Second teen sentenced for Puzzling World pack attack

Sheridan Foot. Photo: Rob Kidd
Sheridan Foot. Photo: Rob Kidd

A teenager involved in the boozy pack attack of an Australian man at a Wanaka tourist attraction has been sentenced to home detention.

Sheridan Christopher Raynor Foot (18) appeared in the Dunedin District Court this morning on a charge of injuring with intent to injure following a January 20 incident at Puzzling World.

“You were looking for trouble,” Judge Kevin Phillips said.

After Foot's friend, 18-year-old Taylor William Meikle, launched a racist rant against an Indian man and his son in the car park, things escalated.

While the defendants piled into their vehicle to leave the scene, a bystander apologised to the Indian man and an Australian tourist who had heard the commotion arrived on the scene.

The defendants' ute reverse into a parked vehicle and as the man went to check the damage, three of the men piled out of the vehicle.

As the tourist backed off, one of them threw a beer bottle at him, which he evaded.

Foot, Meikle and another man who has denied allegations against him, attacked the victim.

He curled up on the ground while his wife and children watched in horror.

As the assault progressed, she tried to intervene but Meikle pulled her away.

Another of the aggressors told the woman they were not afraid to hit her.

A respite saw the victim pulled to his feet by a bystander but the attack continued.

One of the defendant's ran up to the man from behind and wrestled him to the ground.

Defence counsel Alex Bligh said Foot's involvement was driven by an intention to stop the violence.

Judge Phillips said that may have been the case at the end of the incident but not at the outset.

“You were fully involved at the coal face of this attack,” he said.

The judge said the victim was lucky his injuries were only “moderate”.

The Australian man was left with bruising to his chest and upper body, grazes to his elbows and knees and a sore neck.

Foot, who had no previous convictions, wrote a letter to the court saying it was never his intention to become involved in a brawl that day.
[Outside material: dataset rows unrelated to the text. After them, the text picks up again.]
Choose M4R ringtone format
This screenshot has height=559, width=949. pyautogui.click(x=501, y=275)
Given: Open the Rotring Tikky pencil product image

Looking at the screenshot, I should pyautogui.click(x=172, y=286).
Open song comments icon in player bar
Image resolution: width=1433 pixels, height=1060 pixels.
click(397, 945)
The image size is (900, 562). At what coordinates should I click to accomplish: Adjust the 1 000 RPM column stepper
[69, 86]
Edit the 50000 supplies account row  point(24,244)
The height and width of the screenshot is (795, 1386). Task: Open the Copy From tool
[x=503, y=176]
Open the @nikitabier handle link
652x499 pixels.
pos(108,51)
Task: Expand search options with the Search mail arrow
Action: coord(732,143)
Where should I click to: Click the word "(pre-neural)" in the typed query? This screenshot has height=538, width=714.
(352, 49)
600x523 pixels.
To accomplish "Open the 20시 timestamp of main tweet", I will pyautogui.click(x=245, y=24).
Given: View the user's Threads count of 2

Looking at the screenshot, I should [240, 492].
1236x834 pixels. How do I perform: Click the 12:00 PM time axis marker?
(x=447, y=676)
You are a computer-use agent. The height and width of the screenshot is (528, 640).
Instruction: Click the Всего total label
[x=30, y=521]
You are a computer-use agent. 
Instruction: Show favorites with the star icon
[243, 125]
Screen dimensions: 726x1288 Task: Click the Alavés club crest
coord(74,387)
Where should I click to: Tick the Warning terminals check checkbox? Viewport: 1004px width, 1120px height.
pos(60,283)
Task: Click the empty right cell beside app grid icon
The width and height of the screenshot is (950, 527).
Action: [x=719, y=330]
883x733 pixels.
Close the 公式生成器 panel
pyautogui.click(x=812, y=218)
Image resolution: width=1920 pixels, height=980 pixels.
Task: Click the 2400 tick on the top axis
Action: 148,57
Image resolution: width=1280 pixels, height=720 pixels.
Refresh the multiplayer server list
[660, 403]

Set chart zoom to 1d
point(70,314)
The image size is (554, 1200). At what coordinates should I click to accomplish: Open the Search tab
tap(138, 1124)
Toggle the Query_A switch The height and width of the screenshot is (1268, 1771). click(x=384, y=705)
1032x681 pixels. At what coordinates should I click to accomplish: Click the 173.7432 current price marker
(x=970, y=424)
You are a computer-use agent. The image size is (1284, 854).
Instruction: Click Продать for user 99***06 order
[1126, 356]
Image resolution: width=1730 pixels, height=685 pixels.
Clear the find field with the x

Judge Phillips rejected his claims.

“You say you tried to keep out of it, which isn't the factual basis of the charge or the reality of the situation at all,” he said.

Foot told probation in his pre-sentence interview he made bad decisions when drunk and would never have acted so violently when sober.

He was sentenced to six months' home detention and 150 hours' community work.

Last month, Meikle was sentenced to eight months' home detention, 200 hours' community work and ordered to pay the Australian man $350.

A third defendant has pleaded not guilty to the charge against him and will appear in court in July.